For open research, reproducibility, and transparent evaluation, I’d like to request either of the following:

  1. Publish gpt-5-main as a dated, snapshot model in the API (e.g., gpt-5-main-2025-08-07),
    or

  2. Allow saving/pinning dated snapshots of gpt-5-chat-latest (e.g., gpt-5-chat-2025-08-07).

Context & rationale

  • (1) Model mapping we’re relying on. The GPT-5 system card positions gpt-5-main as the successor to GPT-4o (the fast/throughput model), while the “thinking” models are labeled separately. In the API docs, the non-reasoning ChatGPT model is exposed as gpt-5-chat-latest, which aligns with that “main/fast” lineage. (See: “GPT-5 System Card”.)

  • (2) What we need for open academic work. For interpretability and reproducibility, researchers ideally want full chain-of-thought. We understand that, for safety, the API does not return raw CoT, and instead offers reasoning summaries when explicitly enabled in Responses API. We accept that constraint and therefore want to evaluate models with the thinking process disabled/omitted—but we need a stable, dated target to make results comparable over time. (See: “Reasoning models — OpenAI API docs”)

  • (3) Why summaries alone are not enough for evals. When the intermediate reasoning between a user prompt and an assistant answer is hidden or summarized, it becomes harder to assess how the model arrived at a result (e.g., whether it relied on brittle heuristics, tool sequences, or implicit assumptions). Even OpenAI’s system cards describe a “Chain-of-Thought summarizer” for safety; this is useful, but it’s not an operational replacement for full, step-by-step traces in many research settings. Having a pinned non-reasoning snapshot at least lets us evaluate outputs without the confound of evolving internal reasoning behavior.

  • (4) About prompts injected before the first user message. We’re fine with a fixed, model-level system prompt—i.e., system-level instructions inserted before the first user message—remaining non-public. For reproducible research we don’t need those contents revealed—we just need a dated snapshot whose behavior won’t change out from under published results.

OpenAI already provides dated snapshots for other models (e.g., GPT-4o and friends) so teams can lock a version for stable behavior. Bringing the same to GPT-5’s fast/non-reasoning path—either as gpt-5-main-YYYY-MM-DD or dated gpt-5-chat-*—would directly enable open, reproducible research and clearer baselines for the community.
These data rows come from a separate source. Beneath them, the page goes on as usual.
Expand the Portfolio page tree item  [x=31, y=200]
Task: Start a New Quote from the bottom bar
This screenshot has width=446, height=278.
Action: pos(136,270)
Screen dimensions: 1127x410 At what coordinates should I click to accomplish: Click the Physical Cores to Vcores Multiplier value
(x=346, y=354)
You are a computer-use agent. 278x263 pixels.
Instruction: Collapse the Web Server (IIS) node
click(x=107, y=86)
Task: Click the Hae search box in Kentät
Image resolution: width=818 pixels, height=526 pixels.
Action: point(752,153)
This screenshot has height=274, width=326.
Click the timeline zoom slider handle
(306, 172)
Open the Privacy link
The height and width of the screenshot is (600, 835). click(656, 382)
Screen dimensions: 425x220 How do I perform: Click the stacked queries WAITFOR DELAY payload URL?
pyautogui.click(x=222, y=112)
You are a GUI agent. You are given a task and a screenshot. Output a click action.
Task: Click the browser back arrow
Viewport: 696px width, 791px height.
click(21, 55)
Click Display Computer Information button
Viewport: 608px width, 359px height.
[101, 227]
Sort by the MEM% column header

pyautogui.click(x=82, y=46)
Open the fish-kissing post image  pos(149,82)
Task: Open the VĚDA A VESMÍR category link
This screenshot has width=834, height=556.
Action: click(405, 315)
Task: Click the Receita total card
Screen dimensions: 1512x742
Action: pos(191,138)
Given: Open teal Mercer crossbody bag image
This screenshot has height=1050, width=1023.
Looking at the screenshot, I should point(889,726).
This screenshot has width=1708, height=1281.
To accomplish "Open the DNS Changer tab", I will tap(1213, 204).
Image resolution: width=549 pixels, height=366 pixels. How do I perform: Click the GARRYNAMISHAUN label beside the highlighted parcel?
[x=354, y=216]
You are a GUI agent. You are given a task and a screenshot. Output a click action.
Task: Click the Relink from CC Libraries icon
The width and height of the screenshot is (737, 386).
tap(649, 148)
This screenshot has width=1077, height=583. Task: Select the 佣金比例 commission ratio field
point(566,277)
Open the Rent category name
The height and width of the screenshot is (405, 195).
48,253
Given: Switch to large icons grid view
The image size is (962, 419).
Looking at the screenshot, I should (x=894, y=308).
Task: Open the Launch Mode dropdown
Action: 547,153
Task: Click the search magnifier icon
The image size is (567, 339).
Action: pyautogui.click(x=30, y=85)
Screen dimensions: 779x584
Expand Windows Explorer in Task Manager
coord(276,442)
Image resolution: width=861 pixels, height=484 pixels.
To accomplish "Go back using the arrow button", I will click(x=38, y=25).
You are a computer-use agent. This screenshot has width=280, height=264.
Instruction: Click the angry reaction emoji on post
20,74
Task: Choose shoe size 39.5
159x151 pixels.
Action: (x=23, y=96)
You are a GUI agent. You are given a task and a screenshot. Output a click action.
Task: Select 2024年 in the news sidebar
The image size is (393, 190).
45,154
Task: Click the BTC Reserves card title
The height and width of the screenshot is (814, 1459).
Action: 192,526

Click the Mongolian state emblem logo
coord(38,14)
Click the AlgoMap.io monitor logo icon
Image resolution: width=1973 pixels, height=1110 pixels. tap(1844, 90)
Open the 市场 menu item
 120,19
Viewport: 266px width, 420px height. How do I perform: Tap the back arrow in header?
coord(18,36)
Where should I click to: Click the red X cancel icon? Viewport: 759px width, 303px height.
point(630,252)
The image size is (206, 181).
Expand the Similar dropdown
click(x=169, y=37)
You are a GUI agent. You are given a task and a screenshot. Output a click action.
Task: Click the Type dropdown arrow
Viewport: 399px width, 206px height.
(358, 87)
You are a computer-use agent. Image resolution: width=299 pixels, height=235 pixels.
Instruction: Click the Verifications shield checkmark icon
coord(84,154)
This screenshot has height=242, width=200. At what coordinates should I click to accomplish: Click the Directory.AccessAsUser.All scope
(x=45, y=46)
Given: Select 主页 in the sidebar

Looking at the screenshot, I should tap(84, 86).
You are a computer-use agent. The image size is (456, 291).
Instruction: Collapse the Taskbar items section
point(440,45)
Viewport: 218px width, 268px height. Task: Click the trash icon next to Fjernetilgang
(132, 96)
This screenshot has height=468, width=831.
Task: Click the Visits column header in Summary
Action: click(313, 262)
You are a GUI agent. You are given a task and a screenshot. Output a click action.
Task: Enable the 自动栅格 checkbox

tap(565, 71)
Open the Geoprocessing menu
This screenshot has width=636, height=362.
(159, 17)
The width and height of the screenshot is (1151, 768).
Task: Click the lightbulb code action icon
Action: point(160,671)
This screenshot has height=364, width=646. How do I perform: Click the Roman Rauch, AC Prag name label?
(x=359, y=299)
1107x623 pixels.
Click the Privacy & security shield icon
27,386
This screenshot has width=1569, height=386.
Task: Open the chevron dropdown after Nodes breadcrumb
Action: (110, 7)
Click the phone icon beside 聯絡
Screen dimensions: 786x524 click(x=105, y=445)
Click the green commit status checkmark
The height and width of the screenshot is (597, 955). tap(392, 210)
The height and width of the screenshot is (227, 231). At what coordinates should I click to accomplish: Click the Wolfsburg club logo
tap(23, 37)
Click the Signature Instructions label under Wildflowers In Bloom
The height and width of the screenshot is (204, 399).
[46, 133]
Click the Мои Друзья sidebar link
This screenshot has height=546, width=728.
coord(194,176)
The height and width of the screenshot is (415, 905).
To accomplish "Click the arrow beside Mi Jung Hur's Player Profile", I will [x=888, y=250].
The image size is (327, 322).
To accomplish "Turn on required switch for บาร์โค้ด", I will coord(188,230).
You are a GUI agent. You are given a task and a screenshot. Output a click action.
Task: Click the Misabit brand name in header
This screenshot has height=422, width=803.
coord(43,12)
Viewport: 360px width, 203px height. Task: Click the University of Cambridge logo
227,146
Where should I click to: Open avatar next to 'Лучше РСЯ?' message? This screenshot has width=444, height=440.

If others have perspectives—or if there’s official guidance we’ve missed—please share so we can converge on a community-useful approach.

Thanks you.

1 Like

I second this.

For my usecase, after lot’s of trial and error gpt-5-chat-latest works the best and couldn’t get gpt-5 get close to the desired output that the chat model nailed for me, however there is no way to pin it on an exact snapshot so it’s really risky to use it in production.

@Martin_Fulop
when using gpt-5-chat-latest you get no reasoning.
have you tried using gpt-4.1? it does have snapshotting and i found it to be better than gpt-5-chat-latest in my domain of tasks.